**Work instructions**
Starting at the line that contains "Given: Click the green Celsius unit symbol", repeat each line exactly until the records end, keeping both the first and the last.

------ Data records ------

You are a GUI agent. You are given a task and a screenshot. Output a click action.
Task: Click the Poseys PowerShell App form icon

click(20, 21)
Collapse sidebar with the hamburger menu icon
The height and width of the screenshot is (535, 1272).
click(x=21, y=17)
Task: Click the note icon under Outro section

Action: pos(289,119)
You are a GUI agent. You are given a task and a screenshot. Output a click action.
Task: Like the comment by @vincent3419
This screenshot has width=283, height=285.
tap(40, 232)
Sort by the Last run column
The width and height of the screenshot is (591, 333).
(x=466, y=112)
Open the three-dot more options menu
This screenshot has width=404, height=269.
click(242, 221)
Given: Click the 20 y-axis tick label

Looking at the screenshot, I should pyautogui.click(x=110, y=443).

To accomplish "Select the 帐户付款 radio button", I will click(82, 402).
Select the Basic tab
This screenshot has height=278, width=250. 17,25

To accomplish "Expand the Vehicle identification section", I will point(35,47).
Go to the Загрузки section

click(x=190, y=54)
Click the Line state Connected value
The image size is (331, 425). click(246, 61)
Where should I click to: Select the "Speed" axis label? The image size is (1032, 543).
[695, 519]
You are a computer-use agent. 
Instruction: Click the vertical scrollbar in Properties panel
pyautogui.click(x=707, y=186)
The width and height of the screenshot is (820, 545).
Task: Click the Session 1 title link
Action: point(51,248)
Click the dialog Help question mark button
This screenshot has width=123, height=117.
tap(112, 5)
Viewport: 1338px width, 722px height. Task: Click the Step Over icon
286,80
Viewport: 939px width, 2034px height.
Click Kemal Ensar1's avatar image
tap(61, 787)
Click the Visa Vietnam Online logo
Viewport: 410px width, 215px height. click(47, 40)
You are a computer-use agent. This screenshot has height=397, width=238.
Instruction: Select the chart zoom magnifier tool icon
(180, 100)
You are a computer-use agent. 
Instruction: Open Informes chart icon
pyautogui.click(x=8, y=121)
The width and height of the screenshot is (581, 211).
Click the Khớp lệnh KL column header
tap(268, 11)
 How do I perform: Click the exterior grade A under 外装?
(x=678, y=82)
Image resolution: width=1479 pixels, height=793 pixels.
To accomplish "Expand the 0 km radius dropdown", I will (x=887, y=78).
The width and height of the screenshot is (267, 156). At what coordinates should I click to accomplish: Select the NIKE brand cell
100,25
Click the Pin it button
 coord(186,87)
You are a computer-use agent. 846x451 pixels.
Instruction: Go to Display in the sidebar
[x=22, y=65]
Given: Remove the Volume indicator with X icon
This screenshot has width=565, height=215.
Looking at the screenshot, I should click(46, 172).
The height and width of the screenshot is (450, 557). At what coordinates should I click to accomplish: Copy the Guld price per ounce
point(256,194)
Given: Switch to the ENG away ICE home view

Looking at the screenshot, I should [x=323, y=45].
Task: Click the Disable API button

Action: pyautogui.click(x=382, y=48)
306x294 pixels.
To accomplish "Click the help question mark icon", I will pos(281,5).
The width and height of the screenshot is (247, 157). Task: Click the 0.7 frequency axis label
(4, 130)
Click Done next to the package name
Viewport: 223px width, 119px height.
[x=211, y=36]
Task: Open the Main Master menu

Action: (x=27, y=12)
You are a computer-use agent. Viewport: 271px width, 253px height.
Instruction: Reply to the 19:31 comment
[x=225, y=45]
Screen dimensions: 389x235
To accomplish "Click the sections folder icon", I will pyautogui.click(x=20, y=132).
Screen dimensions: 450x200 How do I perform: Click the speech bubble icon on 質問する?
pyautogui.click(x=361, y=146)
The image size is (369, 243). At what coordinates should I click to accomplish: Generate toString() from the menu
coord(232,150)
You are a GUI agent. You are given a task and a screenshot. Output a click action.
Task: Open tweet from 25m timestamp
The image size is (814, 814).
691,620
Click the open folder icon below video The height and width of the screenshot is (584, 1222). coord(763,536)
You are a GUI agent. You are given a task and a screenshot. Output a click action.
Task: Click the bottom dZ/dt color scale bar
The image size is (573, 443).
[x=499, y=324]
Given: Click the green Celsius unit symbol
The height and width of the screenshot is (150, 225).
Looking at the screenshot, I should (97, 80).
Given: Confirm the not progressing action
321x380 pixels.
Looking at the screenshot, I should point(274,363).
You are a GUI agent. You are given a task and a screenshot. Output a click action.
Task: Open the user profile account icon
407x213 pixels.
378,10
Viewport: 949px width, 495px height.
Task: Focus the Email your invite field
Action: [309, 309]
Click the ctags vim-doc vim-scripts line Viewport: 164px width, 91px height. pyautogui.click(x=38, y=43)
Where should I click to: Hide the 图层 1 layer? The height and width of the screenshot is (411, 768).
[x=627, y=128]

------

**Reply**
Given: Click the green Celsius unit symbol
The height and width of the screenshot is (150, 225).
Looking at the screenshot, I should (97, 80).
Given: Confirm the not progressing action
321x380 pixels.
Looking at the screenshot, I should point(274,363).
You are a GUI agent. You are given a task and a screenshot. Output a click action.
Task: Open the user profile account icon
407x213 pixels.
378,10
Viewport: 949px width, 495px height.
Task: Focus the Email your invite field
Action: [309, 309]
Click the ctags vim-doc vim-scripts line Viewport: 164px width, 91px height. pyautogui.click(x=38, y=43)
Where should I click to: Hide the 图层 1 layer? The height and width of the screenshot is (411, 768).
[x=627, y=128]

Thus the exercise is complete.